▸ **Exercise aim**: Copy the records below word for word, starting with the line that contains "Expand the 1 user list" and going on through the line that contains "tap(183, 700)", and leave the pictures out of your answer.

── Supplied entries

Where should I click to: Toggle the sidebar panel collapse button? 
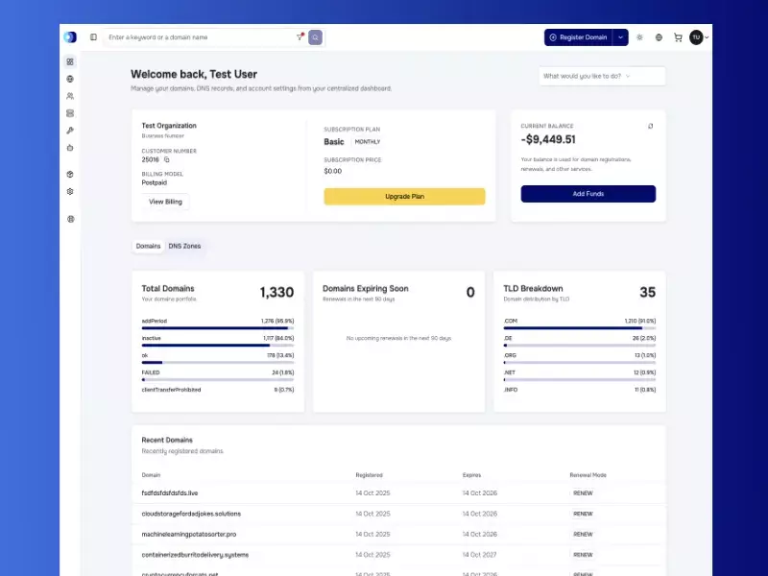pyautogui.click(x=93, y=37)
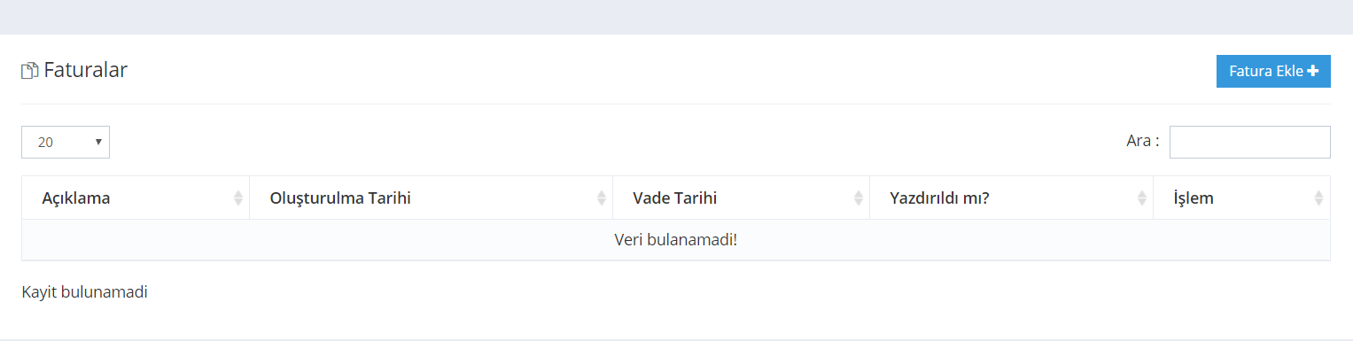Click the Ara label text
Screen dimensions: 1353x341
point(1143,141)
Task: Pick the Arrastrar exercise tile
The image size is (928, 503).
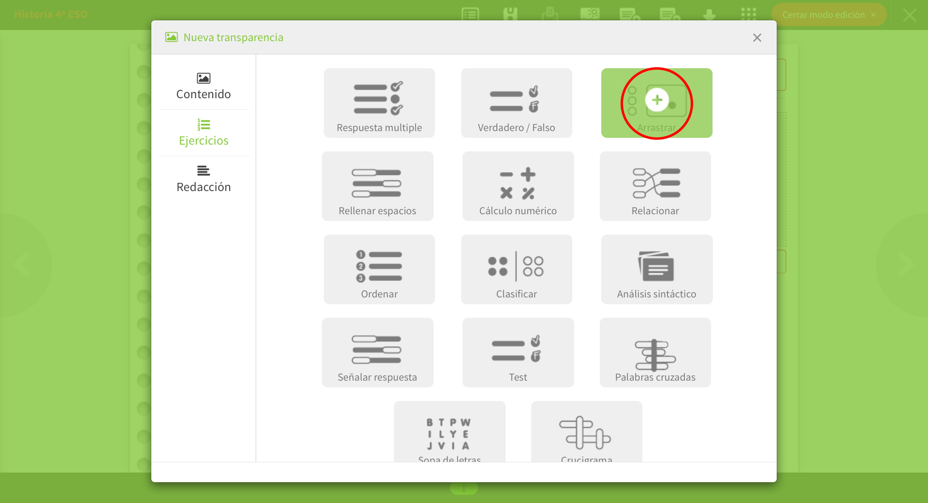Action: (656, 103)
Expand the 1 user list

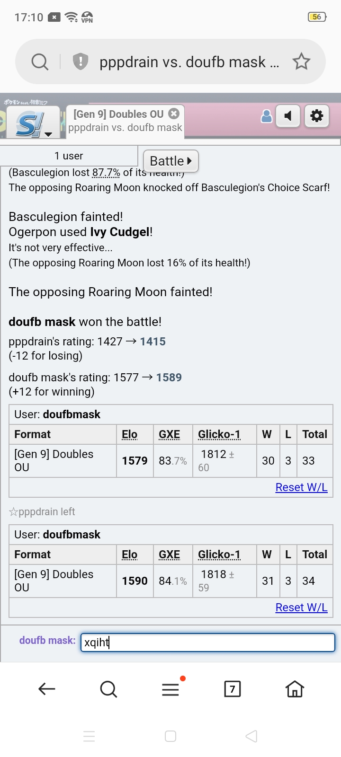[x=69, y=156]
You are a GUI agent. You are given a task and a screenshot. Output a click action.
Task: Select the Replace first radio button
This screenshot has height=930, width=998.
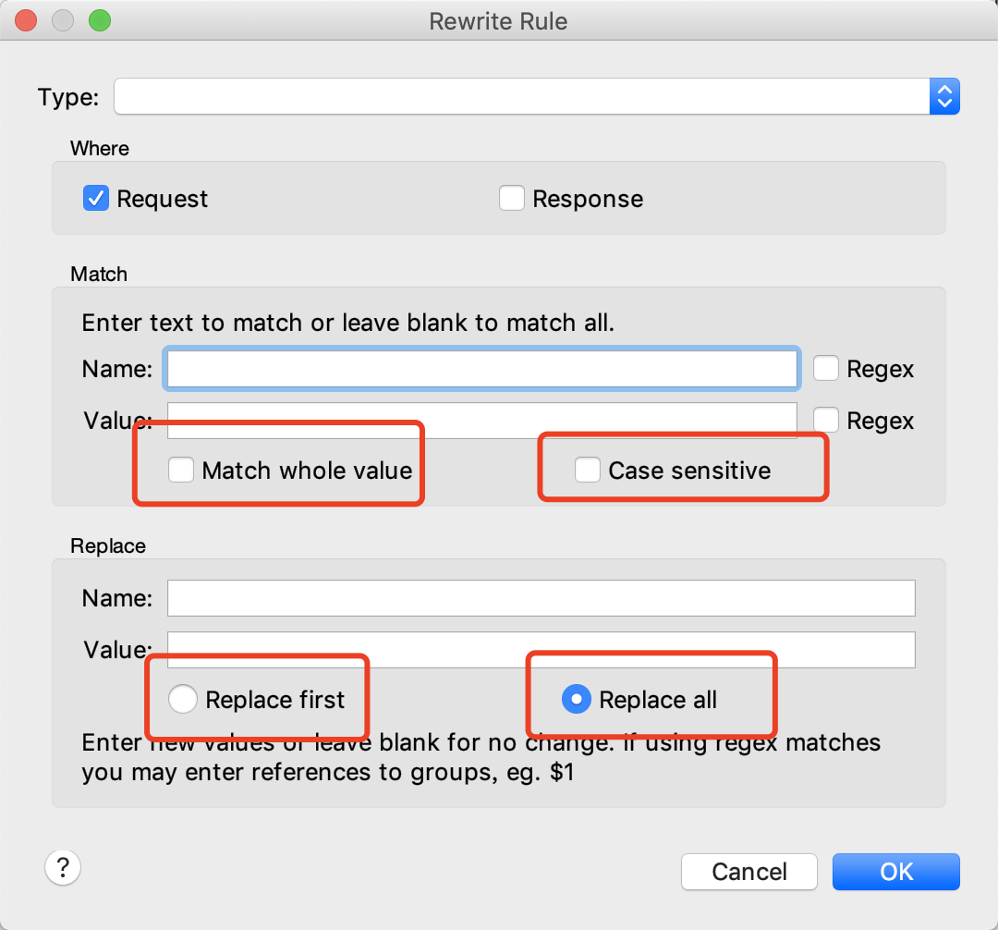tap(183, 700)
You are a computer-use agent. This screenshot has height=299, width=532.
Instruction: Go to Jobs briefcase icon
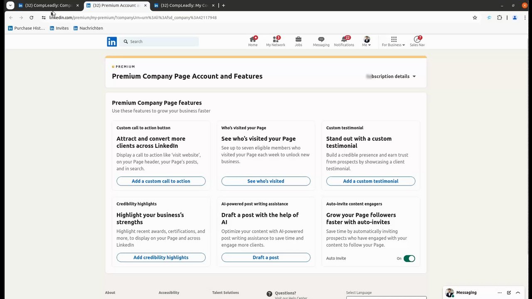pyautogui.click(x=298, y=39)
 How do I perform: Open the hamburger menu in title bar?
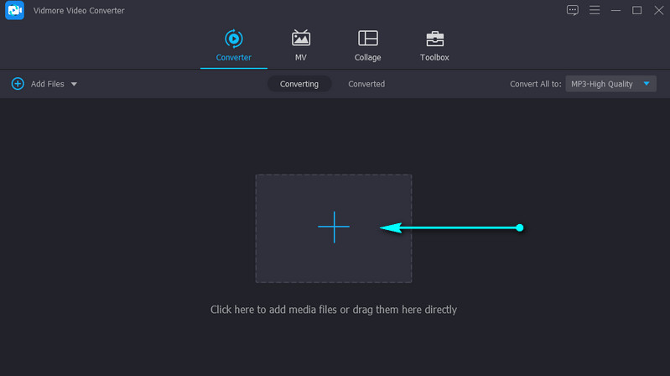coord(595,10)
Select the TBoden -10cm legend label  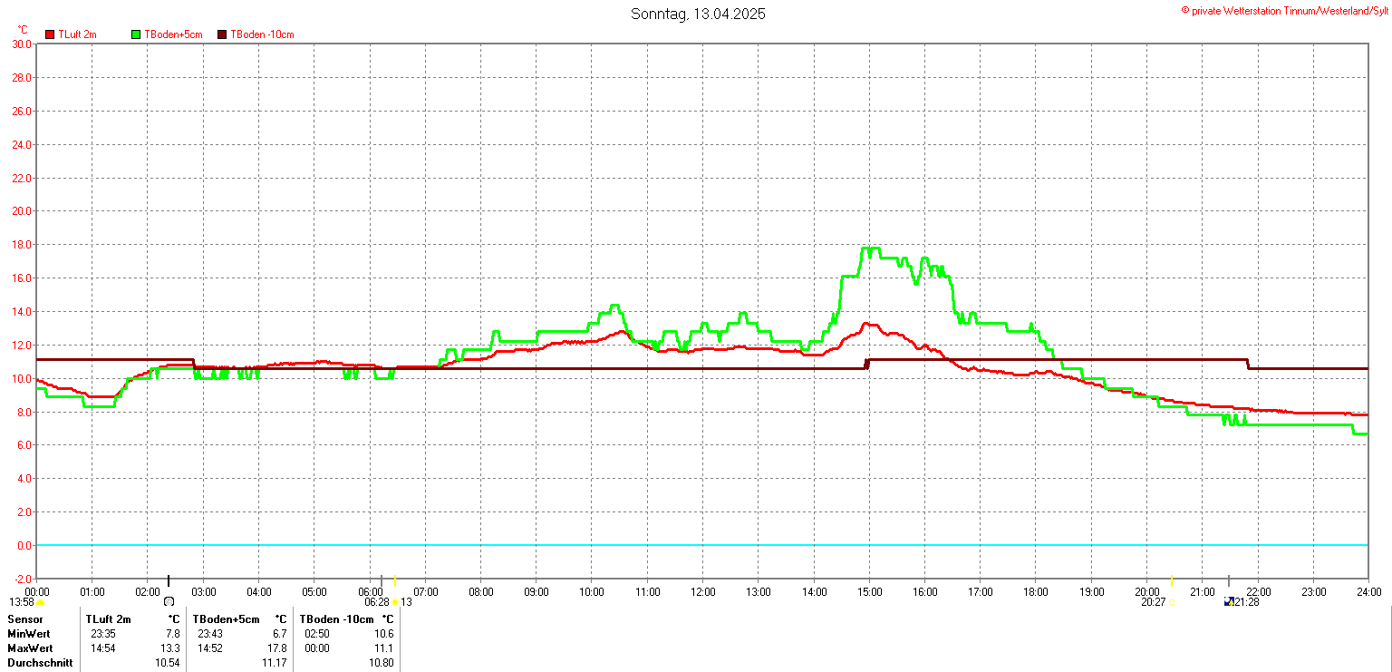coord(262,34)
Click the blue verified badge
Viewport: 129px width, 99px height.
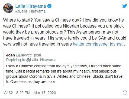49,6
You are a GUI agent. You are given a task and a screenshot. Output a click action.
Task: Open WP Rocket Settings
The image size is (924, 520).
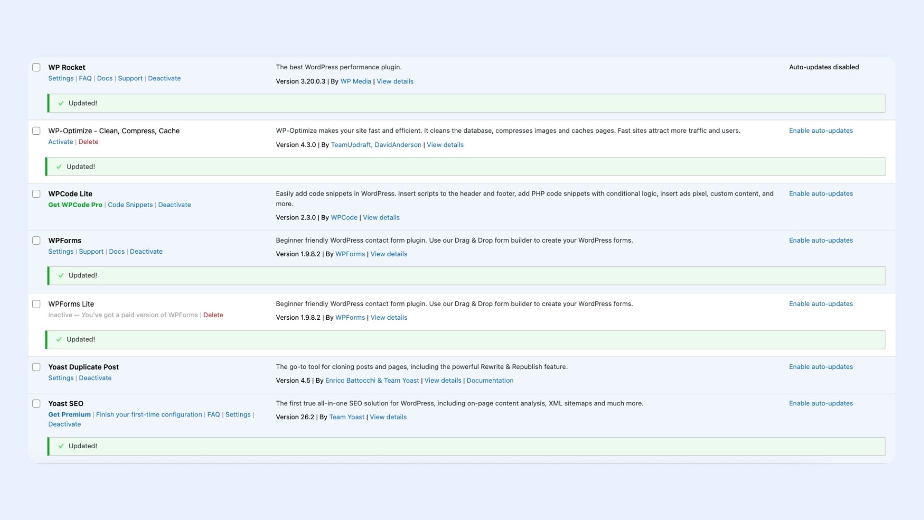click(x=61, y=78)
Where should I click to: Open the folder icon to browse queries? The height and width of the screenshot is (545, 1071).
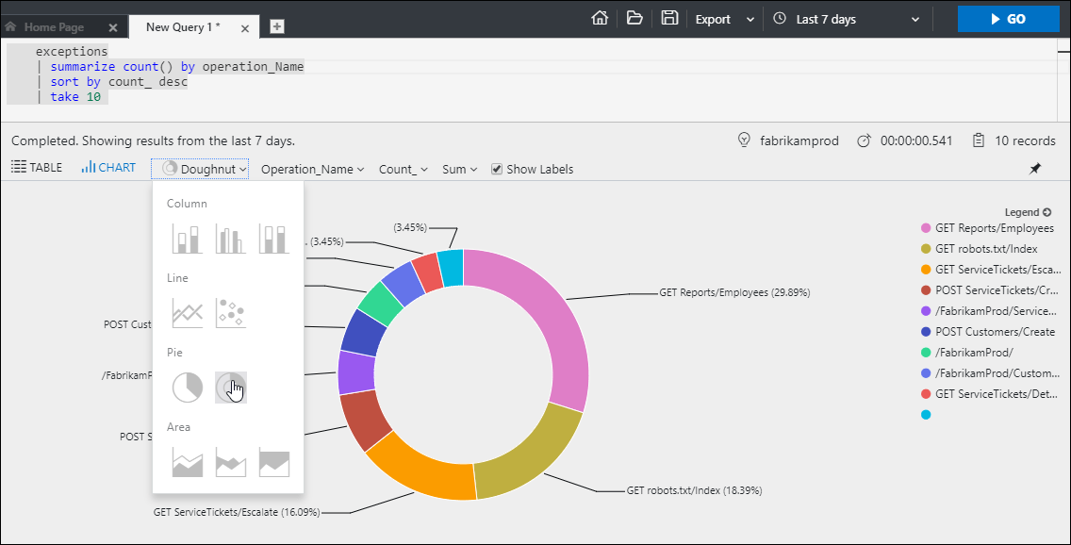(x=634, y=17)
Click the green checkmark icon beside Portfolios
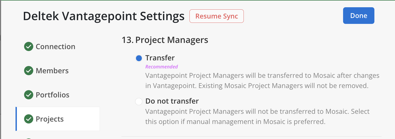The height and width of the screenshot is (139, 395). tap(29, 95)
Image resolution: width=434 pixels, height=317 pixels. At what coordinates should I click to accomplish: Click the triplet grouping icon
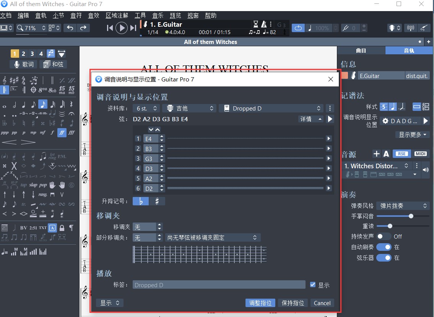[24, 113]
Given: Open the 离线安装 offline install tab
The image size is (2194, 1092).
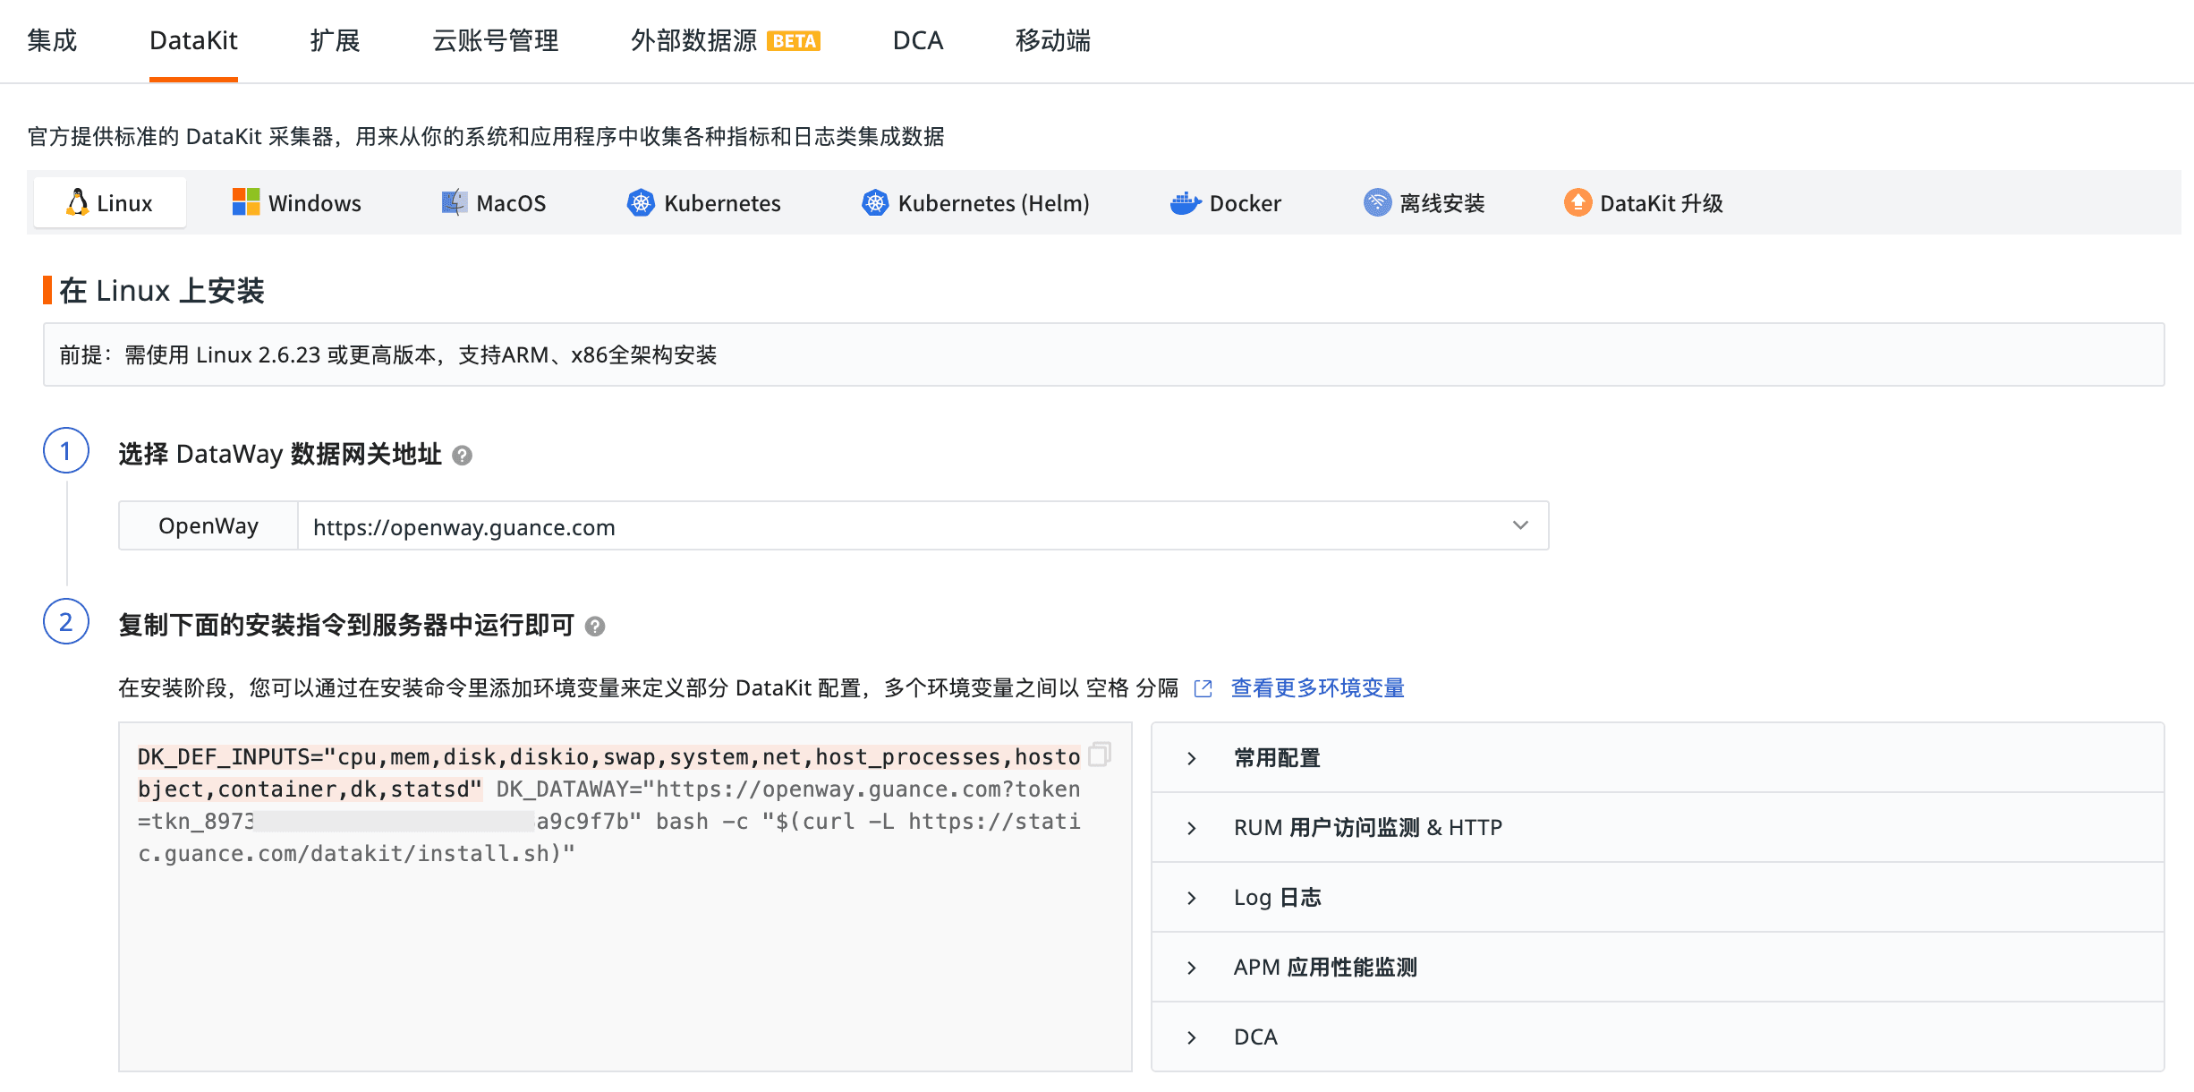Looking at the screenshot, I should (x=1424, y=203).
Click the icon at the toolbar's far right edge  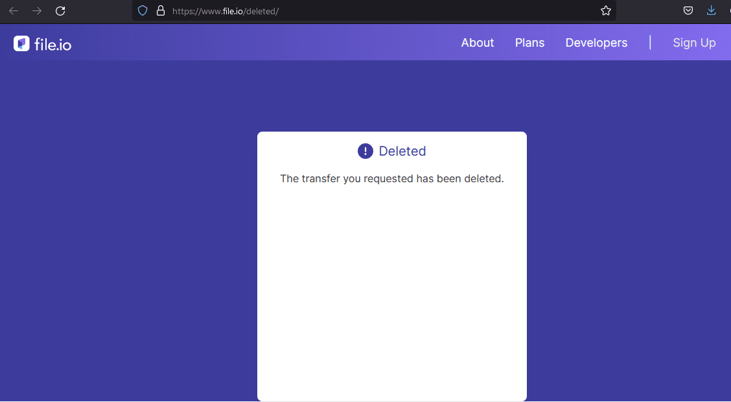(x=728, y=10)
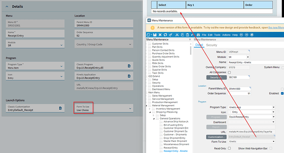Viewport: 284px width, 153px height.
Task: Toggle the All Companies checkbox
Action: 229,72
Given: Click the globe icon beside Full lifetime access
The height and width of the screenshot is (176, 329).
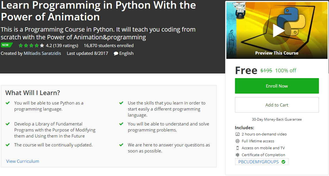Looking at the screenshot, I should pos(238,141).
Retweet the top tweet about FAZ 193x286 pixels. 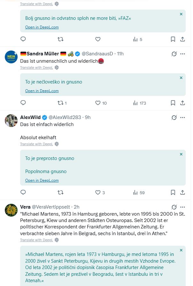point(60,39)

────

▸ **Solution**:
Expand the 1 user list

[x=69, y=156]
You are a GUI agent. You are given a task and a screenshot. Output a click action.
Task: Select the Replace first radio button
This screenshot has height=930, width=998.
tap(183, 700)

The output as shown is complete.